I hope you'll report back as to the comparison of grain size in the rest of the knife, Sean. While it will be good info, I am sad to know you have to sacrifice a very nice looking finished piece.

I have asked the question before regarding whether grain growth is a rate-based phenomenon or solely a temp phenomenon. I have been told everything from time has nothing to do with it, only temp, to an explanation that there is somewhat of a threshhold temp beyond AC3 where it will occur. The implication in that statement was that normal austenitizing temps wouldn't provoke grain growth. It was suggested that, at a given temp, grain growth will initiate and grow to a certain point and stop. I still don't have a good answer and my reading hasn't provided one.

It would be real nice if, once Kevin has some time, he might revisit this thread and make a couple comments. Perhaps Robert may have some insight, also. I would enjoy expanding my understanding.

I vastly prefer my furnaces to HT with a forge or torch, and the only thing I would like better is a set of salt pots. The drawback, of course, is that it is a lot of work for one blade, which I feel is what most likely led you to using the forge on this one. Two possibilities that occur to me are that 1) your probe has lost its accuracy (that's happened to me), or, 2) in the chaotic environment of a forge, where you measured the temp versus where the blade got hot may be two different temps. That's two possibilites; I'm sure you've considered more. Good luck with your troubleshooting. I'm sure you're as obsessive as me wanting to know an answer.... ;)
 
I think part of the problem also is that since i can't get my forge to go much below 1575° it is difficult to get good normalizing cycles on the blade as compared to when i use my salts. The grain structure on this knife looks better than my prototypes that I just normalize once in the forge before HT.

This blade was differentially heat treated so that will be cool to see how that turned out as I start breaking the blade back further. Hopefully it will start to just crack the edge and bend the spine.
 
Here are some more pictures. I decided to destroy the blade and not just fix her up.

Nicer looking grain and some ductile failure a bit further back from the initial break:

destruct1a.jpg



Ductile Falure of the non hardened spine:

destruct2.jpg



Bits and Pieces:

destruct3.jpg



Busted up Amboyna :grumpy:

destruct4.jpg
 
Sean,
After doing some testing and some photos, I see what you mean about the magnification making the grain look more coarse than it does to the naked eye, but even with this in mind, in all the shots you made, the grain just looks too large to me.

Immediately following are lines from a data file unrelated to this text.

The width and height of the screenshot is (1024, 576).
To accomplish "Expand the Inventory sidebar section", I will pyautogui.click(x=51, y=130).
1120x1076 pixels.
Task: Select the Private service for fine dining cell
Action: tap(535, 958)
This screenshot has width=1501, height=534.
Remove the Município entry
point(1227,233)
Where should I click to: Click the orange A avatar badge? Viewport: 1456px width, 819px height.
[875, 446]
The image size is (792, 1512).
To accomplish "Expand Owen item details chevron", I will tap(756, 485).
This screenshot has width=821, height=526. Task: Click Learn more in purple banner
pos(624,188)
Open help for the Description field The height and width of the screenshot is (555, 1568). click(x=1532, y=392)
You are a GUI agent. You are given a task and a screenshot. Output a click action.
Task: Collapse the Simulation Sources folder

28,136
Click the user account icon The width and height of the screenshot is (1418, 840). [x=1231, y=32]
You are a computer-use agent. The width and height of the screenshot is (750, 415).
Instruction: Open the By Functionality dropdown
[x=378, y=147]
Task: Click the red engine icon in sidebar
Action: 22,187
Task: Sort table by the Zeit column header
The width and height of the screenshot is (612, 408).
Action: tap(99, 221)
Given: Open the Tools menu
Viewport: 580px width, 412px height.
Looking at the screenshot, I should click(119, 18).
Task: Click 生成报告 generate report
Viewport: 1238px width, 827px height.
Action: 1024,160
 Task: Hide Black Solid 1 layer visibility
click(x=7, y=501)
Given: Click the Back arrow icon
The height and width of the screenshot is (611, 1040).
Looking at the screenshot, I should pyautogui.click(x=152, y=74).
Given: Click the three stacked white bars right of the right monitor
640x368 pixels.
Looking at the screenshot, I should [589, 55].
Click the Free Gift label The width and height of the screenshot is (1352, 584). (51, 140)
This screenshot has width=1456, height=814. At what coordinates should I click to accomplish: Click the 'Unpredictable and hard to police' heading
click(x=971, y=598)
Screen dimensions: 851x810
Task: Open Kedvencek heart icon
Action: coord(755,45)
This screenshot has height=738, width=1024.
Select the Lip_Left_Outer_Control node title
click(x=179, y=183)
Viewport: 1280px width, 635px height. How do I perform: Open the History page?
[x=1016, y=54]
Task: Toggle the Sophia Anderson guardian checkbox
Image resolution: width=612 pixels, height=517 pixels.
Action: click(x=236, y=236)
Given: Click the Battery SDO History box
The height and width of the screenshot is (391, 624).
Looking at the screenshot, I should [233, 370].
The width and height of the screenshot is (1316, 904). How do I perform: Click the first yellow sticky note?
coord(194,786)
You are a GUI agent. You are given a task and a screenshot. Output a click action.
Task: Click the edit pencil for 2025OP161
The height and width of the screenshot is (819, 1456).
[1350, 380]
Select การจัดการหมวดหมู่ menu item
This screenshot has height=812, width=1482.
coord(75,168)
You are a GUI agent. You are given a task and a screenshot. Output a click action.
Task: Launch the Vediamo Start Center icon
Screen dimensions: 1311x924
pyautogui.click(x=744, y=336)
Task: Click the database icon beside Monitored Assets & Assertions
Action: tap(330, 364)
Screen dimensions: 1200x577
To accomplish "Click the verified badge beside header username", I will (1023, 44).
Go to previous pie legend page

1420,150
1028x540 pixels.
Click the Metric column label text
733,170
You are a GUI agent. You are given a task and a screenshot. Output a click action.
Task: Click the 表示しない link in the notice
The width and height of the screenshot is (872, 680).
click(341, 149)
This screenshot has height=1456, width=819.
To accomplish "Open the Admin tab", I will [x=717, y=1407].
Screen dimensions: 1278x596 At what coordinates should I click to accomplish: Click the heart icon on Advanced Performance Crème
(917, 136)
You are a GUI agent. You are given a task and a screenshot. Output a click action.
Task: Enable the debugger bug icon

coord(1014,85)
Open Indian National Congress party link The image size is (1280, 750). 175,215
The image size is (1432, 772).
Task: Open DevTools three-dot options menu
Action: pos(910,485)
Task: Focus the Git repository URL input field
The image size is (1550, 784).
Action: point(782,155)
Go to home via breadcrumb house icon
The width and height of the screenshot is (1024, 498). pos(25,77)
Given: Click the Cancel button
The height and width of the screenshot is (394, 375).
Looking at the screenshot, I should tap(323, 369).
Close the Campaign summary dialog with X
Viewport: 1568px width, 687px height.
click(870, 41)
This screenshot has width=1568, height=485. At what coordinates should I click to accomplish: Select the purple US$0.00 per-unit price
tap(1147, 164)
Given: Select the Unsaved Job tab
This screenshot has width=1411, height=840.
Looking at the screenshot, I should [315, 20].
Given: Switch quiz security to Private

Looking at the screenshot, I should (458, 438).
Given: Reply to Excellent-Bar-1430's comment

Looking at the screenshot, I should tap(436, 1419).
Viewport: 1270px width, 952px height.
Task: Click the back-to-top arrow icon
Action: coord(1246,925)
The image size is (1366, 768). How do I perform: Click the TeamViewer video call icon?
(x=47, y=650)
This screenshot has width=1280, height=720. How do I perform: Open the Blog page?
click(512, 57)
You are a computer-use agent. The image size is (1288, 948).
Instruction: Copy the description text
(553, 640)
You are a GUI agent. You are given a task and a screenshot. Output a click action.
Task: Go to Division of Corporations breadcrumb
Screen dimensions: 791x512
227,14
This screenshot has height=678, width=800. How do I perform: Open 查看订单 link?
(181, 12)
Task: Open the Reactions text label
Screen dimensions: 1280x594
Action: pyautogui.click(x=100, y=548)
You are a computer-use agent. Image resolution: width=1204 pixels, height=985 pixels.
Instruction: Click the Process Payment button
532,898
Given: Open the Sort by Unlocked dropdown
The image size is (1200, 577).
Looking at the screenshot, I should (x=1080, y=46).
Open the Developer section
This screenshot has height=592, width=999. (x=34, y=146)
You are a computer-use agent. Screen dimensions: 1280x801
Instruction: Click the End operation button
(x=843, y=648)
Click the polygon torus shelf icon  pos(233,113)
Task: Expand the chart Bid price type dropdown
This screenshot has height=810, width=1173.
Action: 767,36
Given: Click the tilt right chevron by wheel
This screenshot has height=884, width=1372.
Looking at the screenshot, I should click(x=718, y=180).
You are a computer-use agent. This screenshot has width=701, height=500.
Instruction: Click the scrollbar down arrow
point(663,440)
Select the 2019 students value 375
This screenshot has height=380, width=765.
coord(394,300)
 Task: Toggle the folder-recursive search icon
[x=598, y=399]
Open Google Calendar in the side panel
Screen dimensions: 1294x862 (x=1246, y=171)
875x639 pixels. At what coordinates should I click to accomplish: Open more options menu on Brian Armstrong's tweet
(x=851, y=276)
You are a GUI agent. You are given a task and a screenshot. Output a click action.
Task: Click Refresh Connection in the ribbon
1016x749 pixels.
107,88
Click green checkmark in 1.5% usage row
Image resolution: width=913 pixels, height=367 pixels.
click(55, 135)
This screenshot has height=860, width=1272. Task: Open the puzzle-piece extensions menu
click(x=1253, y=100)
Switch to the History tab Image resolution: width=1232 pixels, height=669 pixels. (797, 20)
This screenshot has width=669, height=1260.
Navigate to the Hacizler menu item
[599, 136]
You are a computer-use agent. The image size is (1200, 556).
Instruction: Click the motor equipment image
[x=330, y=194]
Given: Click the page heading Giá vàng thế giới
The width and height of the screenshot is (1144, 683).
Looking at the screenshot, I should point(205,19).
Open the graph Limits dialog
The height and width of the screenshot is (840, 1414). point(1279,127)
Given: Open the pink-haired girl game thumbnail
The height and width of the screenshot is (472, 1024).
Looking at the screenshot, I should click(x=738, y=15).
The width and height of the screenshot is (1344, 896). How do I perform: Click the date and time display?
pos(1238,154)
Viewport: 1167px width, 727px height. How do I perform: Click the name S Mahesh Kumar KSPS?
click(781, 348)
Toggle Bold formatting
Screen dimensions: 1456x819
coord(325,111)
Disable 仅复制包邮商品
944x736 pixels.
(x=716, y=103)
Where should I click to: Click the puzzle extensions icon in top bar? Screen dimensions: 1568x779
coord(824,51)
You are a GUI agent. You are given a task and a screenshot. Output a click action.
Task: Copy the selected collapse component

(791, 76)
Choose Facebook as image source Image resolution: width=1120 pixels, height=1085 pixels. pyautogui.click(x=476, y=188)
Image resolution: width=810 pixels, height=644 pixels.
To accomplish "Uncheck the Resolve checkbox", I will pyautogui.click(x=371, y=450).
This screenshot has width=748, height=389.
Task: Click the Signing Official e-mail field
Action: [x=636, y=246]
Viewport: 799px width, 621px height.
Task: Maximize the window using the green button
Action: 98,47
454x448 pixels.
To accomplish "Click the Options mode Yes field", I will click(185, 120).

Here are a couple of shots I did today on a test blade. I did not use all the thermal treatments that I normally use, so the grain is probably not as fine as usual. But it will at least give you an idea of why I feel the grain is too large in all the shots you made.

tip.jpg

This is a cross section shot of the tip of the blade. I snapped off a half inch or so in the vise.

side_shot3.jpg

This is a cross section farther up the blade. The quench line is marked in the shot. The grain remains fairly small on up to the spine.

As you stated, the magnification does make it look more coarse. To the naked eye, these pieces both were a silky smooth matte gray.